** BEGIN The input **

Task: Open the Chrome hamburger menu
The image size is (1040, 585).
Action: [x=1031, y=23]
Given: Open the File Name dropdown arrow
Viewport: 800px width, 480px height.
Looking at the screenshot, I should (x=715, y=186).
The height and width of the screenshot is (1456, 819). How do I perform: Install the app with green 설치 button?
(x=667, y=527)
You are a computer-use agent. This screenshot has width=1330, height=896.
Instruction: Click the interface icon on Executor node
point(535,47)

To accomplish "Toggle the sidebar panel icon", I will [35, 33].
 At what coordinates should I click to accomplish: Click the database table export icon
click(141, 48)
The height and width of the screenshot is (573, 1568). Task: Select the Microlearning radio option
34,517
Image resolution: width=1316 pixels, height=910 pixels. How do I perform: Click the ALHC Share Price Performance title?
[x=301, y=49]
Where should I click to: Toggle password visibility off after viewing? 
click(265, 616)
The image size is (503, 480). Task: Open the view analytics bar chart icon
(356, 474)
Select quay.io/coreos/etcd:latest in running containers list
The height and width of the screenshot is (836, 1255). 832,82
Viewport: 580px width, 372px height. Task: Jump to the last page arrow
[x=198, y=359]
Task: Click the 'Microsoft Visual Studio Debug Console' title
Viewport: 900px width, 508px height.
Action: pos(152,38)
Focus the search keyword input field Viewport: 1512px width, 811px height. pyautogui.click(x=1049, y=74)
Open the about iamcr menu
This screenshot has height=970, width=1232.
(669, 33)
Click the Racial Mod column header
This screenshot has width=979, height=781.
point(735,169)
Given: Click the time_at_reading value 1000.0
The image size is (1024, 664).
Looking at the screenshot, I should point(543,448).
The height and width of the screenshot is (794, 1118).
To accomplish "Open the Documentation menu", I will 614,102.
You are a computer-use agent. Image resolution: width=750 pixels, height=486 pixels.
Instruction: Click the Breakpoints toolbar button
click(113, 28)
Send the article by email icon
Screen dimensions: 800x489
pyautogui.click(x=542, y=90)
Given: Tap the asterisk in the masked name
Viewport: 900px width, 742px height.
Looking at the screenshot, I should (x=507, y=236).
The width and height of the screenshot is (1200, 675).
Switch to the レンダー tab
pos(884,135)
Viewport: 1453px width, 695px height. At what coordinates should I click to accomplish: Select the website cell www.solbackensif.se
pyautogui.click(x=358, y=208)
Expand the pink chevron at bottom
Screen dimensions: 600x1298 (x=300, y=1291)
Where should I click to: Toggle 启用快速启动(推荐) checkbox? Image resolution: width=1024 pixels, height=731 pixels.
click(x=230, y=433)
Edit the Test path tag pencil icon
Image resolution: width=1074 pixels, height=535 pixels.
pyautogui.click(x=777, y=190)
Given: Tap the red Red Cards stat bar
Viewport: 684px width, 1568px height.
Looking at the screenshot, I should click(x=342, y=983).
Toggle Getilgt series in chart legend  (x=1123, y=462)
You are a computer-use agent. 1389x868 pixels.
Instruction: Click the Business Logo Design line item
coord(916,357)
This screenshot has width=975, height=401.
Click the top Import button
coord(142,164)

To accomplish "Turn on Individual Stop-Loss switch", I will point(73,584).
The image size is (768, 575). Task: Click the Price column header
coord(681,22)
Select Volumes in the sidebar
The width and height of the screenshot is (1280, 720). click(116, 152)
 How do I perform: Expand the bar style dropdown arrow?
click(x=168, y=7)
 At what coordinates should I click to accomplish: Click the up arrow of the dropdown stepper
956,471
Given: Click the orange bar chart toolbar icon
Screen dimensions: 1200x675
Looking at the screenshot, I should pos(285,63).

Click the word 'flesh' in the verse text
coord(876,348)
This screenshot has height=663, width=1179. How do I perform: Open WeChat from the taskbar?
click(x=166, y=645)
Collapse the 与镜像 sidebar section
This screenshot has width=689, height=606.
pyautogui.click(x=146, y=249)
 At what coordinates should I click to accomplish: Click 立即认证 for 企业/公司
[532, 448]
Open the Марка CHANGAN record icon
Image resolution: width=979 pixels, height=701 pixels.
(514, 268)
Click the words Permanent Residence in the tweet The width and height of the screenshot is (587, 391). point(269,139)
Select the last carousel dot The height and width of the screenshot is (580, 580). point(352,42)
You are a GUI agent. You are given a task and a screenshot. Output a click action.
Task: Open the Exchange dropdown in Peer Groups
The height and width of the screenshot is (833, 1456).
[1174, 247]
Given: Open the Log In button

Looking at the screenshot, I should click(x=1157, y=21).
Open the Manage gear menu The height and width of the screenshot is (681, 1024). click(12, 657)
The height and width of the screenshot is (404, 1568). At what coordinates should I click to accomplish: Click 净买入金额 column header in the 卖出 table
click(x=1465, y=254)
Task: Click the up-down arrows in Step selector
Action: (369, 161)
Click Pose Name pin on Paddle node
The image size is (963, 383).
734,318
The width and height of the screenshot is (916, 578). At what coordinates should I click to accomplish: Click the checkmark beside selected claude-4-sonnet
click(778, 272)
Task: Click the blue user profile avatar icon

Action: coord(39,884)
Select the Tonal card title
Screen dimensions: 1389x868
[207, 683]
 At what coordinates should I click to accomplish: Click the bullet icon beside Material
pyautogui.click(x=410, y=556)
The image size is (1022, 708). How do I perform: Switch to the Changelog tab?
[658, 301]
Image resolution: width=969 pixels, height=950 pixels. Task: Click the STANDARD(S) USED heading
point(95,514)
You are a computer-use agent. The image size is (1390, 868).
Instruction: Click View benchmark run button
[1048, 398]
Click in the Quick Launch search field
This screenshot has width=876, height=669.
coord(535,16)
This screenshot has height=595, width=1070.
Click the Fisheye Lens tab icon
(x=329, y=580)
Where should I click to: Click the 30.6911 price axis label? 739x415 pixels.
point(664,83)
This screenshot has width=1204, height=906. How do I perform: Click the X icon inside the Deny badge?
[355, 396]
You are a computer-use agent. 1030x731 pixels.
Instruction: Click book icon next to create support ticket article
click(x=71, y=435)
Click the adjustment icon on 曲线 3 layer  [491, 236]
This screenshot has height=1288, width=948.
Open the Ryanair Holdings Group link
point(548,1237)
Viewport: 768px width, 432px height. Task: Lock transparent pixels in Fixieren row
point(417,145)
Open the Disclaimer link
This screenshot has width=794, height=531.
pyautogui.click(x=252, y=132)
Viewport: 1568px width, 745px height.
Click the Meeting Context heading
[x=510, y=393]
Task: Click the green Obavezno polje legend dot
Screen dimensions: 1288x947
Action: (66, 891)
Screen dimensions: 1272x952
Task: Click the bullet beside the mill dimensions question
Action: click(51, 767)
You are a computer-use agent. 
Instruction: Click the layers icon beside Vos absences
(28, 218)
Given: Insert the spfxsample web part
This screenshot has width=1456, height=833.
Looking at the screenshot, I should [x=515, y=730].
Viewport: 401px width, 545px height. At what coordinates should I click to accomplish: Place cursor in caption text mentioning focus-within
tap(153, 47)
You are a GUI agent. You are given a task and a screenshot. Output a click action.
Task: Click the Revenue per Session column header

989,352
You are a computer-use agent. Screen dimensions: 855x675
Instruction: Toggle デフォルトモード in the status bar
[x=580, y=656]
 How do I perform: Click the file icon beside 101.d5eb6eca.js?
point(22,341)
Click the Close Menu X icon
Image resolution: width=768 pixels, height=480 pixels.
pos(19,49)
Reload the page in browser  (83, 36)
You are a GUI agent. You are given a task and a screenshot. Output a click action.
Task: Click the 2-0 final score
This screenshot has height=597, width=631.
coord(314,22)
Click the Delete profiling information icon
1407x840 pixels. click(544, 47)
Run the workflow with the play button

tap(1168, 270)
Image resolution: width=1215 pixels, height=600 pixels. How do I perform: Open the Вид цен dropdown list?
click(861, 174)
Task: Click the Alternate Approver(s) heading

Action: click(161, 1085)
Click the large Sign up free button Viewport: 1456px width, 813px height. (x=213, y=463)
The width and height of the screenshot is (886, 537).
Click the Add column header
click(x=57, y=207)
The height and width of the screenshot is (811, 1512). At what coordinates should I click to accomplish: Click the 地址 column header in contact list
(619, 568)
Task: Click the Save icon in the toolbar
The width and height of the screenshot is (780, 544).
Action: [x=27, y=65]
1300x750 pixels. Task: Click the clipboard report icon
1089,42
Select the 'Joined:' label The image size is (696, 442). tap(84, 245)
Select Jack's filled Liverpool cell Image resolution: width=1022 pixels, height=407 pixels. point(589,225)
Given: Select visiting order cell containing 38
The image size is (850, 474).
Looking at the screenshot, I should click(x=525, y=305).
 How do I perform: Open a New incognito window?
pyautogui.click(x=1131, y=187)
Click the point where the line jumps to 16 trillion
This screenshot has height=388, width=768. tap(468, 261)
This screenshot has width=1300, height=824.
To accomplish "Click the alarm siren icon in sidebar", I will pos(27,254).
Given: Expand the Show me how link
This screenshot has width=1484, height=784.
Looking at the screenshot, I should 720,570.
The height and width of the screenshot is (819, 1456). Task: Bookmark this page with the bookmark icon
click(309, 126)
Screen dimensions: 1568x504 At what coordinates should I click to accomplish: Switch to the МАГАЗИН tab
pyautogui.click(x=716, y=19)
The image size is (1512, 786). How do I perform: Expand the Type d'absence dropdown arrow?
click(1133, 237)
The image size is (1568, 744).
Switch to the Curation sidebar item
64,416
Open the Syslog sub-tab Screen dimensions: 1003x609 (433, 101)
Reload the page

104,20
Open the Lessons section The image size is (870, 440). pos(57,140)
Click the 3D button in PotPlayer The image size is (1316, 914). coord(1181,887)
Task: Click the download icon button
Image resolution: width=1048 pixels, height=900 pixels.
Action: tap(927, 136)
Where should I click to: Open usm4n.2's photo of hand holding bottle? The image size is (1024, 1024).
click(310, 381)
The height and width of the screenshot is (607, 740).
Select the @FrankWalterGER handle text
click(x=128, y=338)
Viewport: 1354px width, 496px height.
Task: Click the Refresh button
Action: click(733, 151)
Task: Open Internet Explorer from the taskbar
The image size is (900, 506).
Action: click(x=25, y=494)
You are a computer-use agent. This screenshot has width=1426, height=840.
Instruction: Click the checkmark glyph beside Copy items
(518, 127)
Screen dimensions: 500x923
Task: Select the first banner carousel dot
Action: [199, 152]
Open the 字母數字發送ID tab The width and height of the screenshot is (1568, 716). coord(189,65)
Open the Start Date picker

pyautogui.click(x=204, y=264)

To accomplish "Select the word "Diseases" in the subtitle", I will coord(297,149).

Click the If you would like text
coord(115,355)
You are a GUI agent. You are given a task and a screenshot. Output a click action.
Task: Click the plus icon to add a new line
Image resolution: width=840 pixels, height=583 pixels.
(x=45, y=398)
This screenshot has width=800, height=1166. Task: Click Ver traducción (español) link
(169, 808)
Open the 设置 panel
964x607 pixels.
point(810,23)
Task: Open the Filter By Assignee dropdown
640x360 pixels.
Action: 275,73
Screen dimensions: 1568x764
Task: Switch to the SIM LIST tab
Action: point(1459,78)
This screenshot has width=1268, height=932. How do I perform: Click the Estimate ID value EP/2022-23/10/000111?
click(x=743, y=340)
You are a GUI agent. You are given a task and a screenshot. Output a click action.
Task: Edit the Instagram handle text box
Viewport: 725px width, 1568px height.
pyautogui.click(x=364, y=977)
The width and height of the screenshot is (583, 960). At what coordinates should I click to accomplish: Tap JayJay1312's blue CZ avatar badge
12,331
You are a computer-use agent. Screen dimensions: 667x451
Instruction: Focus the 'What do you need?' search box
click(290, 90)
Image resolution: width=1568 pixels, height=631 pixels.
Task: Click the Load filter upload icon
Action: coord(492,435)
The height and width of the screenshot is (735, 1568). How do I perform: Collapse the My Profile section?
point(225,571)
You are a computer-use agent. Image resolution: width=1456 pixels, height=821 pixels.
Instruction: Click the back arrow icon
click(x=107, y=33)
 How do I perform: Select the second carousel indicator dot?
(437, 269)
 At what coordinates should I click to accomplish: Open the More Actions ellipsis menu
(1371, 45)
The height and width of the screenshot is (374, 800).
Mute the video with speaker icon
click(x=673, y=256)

** END The input **

## Problem description
Copy the records word for word, from their first line through the line that contains "will [35, 33].", including both ends.

## Answer to the exercise
Task: Open the Chrome hamburger menu
The image size is (1040, 585).
Action: [x=1031, y=23]
Given: Open the File Name dropdown arrow
Viewport: 800px width, 480px height.
Looking at the screenshot, I should (x=715, y=186).
The height and width of the screenshot is (1456, 819). How do I perform: Install the app with green 설치 button?
(x=667, y=527)
You are a computer-use agent. This screenshot has width=1330, height=896.
Instruction: Click the interface icon on Executor node
point(535,47)

To accomplish "Toggle the sidebar panel icon", I will [35, 33].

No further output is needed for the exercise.